Studio album by Brenda Lee
- Released: August 3, 1959
- Genre: Pop
- Length: 27:46
- Label: Decca

Brenda Lee chronology
|  | Grandma, What Great Songs You Sang! (1959) | Brenda Lee (1960) |

= Grandma, What Great Songs You Sang! =

Grandma, What Great Songs You Sang! is a studio album by American singer Brenda Lee. The album was released on August 3, 1959, by Decca Records and was the debut studio album of her career. The 12-track collection aimed at an adult audience consisted of standards by Sophie Tucker, Bing Crosby and others.

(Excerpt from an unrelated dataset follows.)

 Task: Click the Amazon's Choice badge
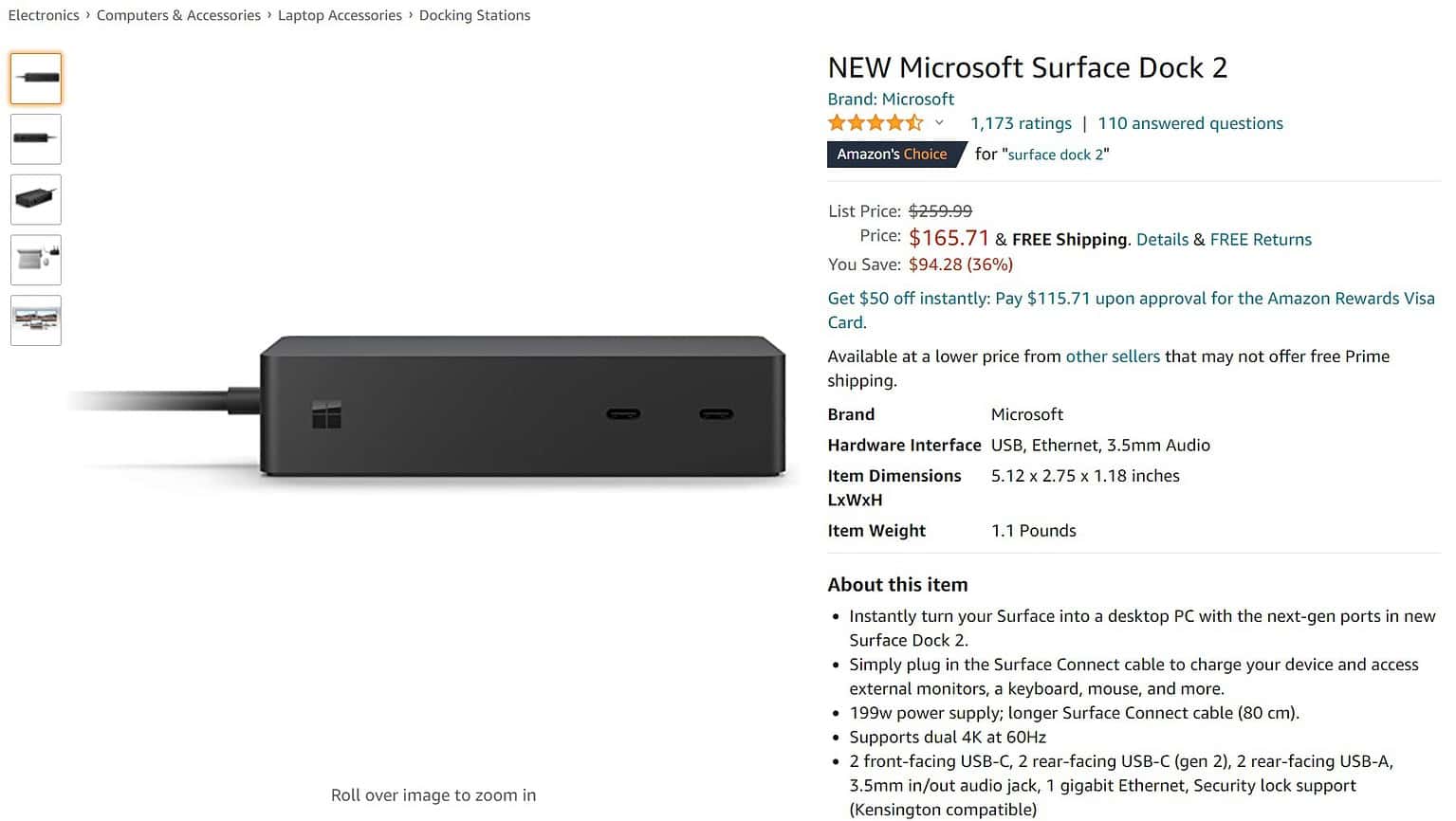(x=892, y=154)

It was given mixed reviews by publications like Billboard and The Age.

==Background, recording and content==
Brenda Lee became a professional recording artist by age 11 after signing a contract with Decca Records in 1956. A series of singles were issued and her 1957 release, "One Step at a Time", made the US charts. She then began being produced by Owen Bradley in 1958 and he oversaw most of her recording sessions through 1968. In her autobiography, Lee explained that Bradley wanted her to cut an album of standards for her debut disc in belief that it would introduce her to an adult market (Lee was recording rock and roll material up to this point). The project consisted of 12 tracks that featured The Anita Kerr Singers in the background. Among its tunes was Sophie Tucker's "Some of These Days", Bing Crosby's "Pennies from Heaven" and Bessie Smith's "St. Louis Blues".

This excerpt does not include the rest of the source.